TV Personality Calls For Tougher Justice For Puppy Farmers
“If people saw behind the scenes at a puppy farm they would be shocked.”
TV presenter and ambassador for dogs calls for stiffer penalties for puppy farmers
Animal loving TV presenter Paul O’Grady has spoken out at his disgust at the shocking conditions puppy farms dogs are forced to endure.
Paul spoke about the horrors of puppy farming and the imported puppy trade at the RSPCA Animal Hero Awards, ahead of the launch of the charity’s #NotAPresent campaign this week.
Paul, known for his work on ITV’s For The Love of Dogs, said: “The puppy farms that exist both in this country and abroad are just shocking. They are harrowing and dreadful.
“The RSPCA do wonderful work and all I can say is thank God for them. They are fighting a battle, really fighting a battle.

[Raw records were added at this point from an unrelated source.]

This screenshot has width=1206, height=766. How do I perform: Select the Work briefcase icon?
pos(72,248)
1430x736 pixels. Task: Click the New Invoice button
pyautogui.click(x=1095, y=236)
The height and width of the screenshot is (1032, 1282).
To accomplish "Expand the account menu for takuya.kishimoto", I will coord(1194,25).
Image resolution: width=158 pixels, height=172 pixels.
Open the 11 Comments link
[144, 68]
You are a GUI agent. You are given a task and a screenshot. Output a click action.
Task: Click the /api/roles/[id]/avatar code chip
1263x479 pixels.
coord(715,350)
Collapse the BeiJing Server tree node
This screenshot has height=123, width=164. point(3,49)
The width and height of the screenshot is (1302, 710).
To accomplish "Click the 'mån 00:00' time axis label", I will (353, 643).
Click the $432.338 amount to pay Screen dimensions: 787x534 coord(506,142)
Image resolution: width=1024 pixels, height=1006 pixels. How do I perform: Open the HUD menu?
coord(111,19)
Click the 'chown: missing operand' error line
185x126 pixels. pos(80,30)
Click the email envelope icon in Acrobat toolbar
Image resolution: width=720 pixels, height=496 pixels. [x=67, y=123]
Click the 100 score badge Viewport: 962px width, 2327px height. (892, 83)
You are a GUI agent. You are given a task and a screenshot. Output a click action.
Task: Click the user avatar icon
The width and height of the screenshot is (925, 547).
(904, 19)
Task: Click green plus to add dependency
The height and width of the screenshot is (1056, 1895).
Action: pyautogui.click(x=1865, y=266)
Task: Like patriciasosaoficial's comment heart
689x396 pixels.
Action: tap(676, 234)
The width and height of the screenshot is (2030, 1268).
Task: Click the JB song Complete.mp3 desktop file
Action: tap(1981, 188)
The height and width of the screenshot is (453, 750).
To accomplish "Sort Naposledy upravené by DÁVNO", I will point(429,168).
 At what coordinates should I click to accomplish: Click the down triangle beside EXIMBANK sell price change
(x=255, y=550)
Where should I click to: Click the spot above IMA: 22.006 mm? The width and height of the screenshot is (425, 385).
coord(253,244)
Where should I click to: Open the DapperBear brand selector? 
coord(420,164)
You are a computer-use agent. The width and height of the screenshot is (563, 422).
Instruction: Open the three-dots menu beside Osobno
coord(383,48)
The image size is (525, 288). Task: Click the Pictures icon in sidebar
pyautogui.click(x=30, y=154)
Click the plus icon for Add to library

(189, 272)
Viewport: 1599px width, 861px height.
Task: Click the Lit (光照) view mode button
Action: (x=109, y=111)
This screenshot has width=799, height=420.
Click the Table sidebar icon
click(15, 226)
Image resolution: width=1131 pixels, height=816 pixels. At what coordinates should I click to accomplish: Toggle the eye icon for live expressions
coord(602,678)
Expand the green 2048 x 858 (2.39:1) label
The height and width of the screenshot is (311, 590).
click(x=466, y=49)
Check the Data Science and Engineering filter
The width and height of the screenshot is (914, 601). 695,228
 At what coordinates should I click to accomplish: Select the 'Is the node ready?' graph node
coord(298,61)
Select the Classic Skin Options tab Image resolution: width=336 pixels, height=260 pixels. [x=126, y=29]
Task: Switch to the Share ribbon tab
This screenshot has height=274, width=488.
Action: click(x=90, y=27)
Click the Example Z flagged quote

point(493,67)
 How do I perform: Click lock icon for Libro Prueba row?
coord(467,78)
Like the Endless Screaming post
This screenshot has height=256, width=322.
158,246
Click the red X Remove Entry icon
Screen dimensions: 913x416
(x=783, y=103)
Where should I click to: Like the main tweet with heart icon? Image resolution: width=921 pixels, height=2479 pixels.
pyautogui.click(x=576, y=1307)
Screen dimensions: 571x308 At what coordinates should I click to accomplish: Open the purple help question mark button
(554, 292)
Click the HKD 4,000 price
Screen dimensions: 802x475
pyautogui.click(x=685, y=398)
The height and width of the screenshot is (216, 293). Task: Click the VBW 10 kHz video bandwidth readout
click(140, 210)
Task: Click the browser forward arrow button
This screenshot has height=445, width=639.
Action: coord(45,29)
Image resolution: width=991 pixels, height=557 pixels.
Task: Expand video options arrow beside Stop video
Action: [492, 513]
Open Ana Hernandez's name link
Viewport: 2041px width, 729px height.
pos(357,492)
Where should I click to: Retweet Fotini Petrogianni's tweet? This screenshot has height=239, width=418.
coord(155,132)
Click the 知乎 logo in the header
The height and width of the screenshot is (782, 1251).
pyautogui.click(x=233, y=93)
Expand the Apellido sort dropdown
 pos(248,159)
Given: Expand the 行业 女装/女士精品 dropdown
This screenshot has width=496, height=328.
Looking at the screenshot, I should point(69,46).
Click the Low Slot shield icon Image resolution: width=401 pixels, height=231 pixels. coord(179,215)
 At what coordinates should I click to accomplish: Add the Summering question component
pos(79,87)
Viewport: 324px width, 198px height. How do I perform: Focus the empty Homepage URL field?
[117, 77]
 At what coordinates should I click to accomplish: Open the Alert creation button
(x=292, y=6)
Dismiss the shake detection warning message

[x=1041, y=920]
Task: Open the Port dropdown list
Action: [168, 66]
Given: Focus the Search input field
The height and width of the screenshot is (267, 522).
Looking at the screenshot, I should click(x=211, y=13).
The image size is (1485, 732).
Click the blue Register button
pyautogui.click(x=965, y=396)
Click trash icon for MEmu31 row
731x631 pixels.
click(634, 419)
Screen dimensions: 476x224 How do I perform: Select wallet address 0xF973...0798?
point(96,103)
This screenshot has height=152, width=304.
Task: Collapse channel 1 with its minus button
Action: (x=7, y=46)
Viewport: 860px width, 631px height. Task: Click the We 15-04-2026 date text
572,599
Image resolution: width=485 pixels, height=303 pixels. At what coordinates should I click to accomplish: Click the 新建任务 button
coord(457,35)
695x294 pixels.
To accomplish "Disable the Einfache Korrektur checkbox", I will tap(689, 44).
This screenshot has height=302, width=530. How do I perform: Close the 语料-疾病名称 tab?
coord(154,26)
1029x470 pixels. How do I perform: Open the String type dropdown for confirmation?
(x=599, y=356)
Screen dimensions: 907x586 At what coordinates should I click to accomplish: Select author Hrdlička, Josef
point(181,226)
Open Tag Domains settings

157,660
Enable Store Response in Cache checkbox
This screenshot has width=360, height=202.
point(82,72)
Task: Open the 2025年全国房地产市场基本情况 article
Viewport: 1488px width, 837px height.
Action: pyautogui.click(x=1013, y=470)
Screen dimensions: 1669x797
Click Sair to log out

“Through my work I see the good side of people as well as the bad side and believe you me there are things we wouldn’t dare show on TV because it is just too harrowing. It is just dreadful.”
He added: “We have got a responsibility to animals and we are here to care for them, not to abuse them. Until the judicial system changes and starts giving out stiffer penalties, puppy farmers and the like will get away with murder and we have to stop it.”
The RSPCA has already taken 30% more calls concerning puppy farms and the puppy trade so far this year, compared to the whole of 2013.1
The RSPCA this week launched the #NotAPresent campaign, which warns people against buying puppies as presents as it could fuel the trade in farmed and illegally imported puppies by people who put making money before animal welfare.
Violet Owens, RSPCA campaigns manager, said: “Many puppies are bred purely for profit and the sad fact is that while there continues to be such high demand for puppies, particularly the desirable pure-bred or fashionable crossbreed puppies, there will be puppy traders willing to exploit this fact.
“Puppy traders often go to extreme lengths to make their illegal operations appear legitimate to unsuspecting buyers. Some rent houses to make it appear as if the puppies have grown up in a home environment. Others post multiple adverts on the internet sites while using separate mobile phones for each breed advertised to disguise the huge numbers they are selling.”
The RSPCA is now calling on MPs in England to develop legislation that tackles the root causes of the problem by cutting off the illegal trade and ensuring increased accountability and monitoring of anyone who breeds puppies.